Symmetric DSL technology is mainly used to replace traditional T1/E1 access technology. Compared with traditional T1/E1 access, DSL technology has low line quality requirements. , Easy to install and debug, and through multiplexing technology, it can also provide services such as voice, video and data multiplexing. Symmetric DSL technologies mainly include HDSL, SDSL, MVL and IDSL.

HDSL

HDSL (High Bit Rate DSL) is a more mature one among many DSL technologies, and has been applied to a certain degree. The characteristic of this kind of technology is to use two pairs of twisted pairs to realize data transmission, support various speeds of N×64kbps, the highest can reach E1 speed. HDSL can realize normal data transmission within 3.6 kilometers without the aid of an amplifier. Compared with the traditional T1/E1 technology, the most prominent advantage of HDSL is low deployment cost and easy installation. It is one of the more ideal alternative technologies for T1/E1.

SDSL

SDSL (Single Line DSL) is a single line version of HDSL, which provides two-way high-speed variable bit rate connections, with a rate range from 160kbps to 2.084Mbps. SDSL uses a single-pair twisted pair to support multiple connection rates up to the E1 rate. The maximum transmission distance on a 0.4mm twisted pair can reach more than 3 kilometers. Compared with HDSL, SDSL can save a pair of twisted pairs, so the deployment is simpler and more convenient.

MVL

MVL (Multi-channel Virtual DSL) is a low-cost DSL transmission technology developed by Paradyne. The consumption is relatively low, and high-density installation is possible. It can use the same frequency band as ISDN technology, and the effective transmission distance can reach about 7 kilometers.

IDSL

IDSL (ISDN Digital Subscriber Line) uses an ISDN terminal adapter at the user end and an ISDN-compatible interface card at the other end, IDSL can provide 128kbps service. The biggest difference between it and ISDN is that the data exchange of IDSL does not go through the switch.

Asymmetric DSL

Asymmetric DSL technology is suitable for applications with inconsistent two-way bandwidth requirements, such as Web browsing, multimedia on-demand and information publishing. Asymmetric DSL technologies mainly include ADSL, RADSL and VDSL etc.

ADSL

ADSL (asymmetric DSL) can provide up to 8Mbps high-speed downlink rate and 1Mbps uplink rate on the existing telephone twisted pair, and the effective transmission distance can reach 3 To 5 kilometers. ADSL can make full use of the existing PSTN The telephone network only needs to install ADSL equipment at both ends of the line to provide users with high-speed broadband services without rewiring, which can greatly reduce service costs.

RADSL

RADSL (Rate Adaptive DSL) allows service DSL providers to adjust the connection bandwidth according to the actual bandwidth requirements, and better overcomes the transmission distance and transmission quality restrictions. The main feature is that it can use a pair of twisted pairs to realize data transmission, can support synchronous and asynchronous transmission, and has rate self-adapting performance. The downstream transmission rate of RADSL is between 640kbps and 12Mbps, and the upstream transmission rate is between 128kbps and 1Mbps, and it can support simultaneous data and voice transmission.

VDSL

VDSL (Ultra High Speed ​​DSL) is still under development. It can achieve extremely high data transmission rates over relatively short distances, up to 58Mbps. . When the user loop length is less than 5000 feet, it can provide 13Mbps or higher access rate. From a technical point of view, VDSL can actually be regarded as the next-generation technology of ADSL, and its average transmission rate can be 5 to 10 times higher than that of ADSL. In addition, VDSL can be set to be symmetrical or asymmetrical according to the actual needs of the market or users To transmit voice calls, out of economic considerations, the telephone system is designed to transmit signals with a frequency range of 300Hz to 3.4kHz (although the human voice can reach 15kHz, it is still easy to distinguish the other party in this range).
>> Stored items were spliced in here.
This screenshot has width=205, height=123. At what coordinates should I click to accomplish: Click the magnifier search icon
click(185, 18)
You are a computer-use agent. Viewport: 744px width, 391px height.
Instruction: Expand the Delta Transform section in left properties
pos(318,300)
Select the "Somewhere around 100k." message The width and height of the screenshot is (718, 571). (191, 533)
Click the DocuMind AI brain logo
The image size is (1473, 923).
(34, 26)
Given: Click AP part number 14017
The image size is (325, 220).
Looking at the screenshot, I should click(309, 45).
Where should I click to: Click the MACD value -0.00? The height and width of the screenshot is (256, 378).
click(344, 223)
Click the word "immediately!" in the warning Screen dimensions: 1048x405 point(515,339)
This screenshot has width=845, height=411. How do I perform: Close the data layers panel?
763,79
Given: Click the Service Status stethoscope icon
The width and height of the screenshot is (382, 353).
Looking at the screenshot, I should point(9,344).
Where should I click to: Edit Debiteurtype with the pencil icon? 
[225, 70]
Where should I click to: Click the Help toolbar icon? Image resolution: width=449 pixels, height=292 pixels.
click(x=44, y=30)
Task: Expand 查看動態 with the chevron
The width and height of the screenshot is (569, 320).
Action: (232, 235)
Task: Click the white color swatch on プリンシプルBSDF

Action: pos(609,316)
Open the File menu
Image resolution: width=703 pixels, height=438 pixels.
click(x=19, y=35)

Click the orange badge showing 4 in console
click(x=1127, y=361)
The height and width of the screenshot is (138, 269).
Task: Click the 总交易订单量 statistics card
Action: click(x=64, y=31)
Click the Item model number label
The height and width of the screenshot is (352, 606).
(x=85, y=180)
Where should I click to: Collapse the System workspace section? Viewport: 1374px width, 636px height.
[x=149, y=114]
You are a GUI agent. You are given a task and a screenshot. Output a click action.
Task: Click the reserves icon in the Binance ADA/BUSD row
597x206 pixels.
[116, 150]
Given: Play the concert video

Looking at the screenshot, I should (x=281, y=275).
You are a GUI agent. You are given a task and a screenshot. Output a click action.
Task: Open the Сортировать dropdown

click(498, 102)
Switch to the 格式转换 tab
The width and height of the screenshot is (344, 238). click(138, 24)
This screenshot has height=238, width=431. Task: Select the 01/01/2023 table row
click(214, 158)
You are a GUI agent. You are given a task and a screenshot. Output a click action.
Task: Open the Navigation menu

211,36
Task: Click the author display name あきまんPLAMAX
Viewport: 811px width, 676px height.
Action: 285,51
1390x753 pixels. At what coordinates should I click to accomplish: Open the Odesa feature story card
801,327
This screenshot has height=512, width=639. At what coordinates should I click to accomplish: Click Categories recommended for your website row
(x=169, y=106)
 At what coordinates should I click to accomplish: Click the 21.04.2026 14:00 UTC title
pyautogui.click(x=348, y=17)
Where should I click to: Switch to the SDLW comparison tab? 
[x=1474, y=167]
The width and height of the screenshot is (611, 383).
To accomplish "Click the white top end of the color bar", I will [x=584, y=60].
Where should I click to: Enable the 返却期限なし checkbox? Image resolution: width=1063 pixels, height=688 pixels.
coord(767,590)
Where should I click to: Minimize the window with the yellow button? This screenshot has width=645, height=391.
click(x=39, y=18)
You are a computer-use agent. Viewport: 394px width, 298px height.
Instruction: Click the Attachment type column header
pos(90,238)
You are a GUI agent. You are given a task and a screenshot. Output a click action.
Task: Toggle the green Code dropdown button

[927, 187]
However, the copper cable from the local telephone network to the end user can actually provide higher bandwidth, ranging from at least the lowest frequency to 200-800kHz, depending on the quality of the circuit and the complexity of the equipment (generally It is believed that the fewer joints between the end-user splitter, the more beneficial to increase the bandwidth, and the smaller the electronic interference in the environment where the line transmission passes, the more beneficial the increase of the line bandwidth).

DSL service successfully overcomes the problem of transmitting large amounts of data on the voice band by using the additional frequency band of the telephone line (see Shannon's theorem).

DSL services usually reserve the frequency band in the range of 0.3-4kHz for voice services, which is the frequency band used by the so-called ordinary old telephone service ({lang|en|POTS}}), and use frequencies outside this range Transfer data.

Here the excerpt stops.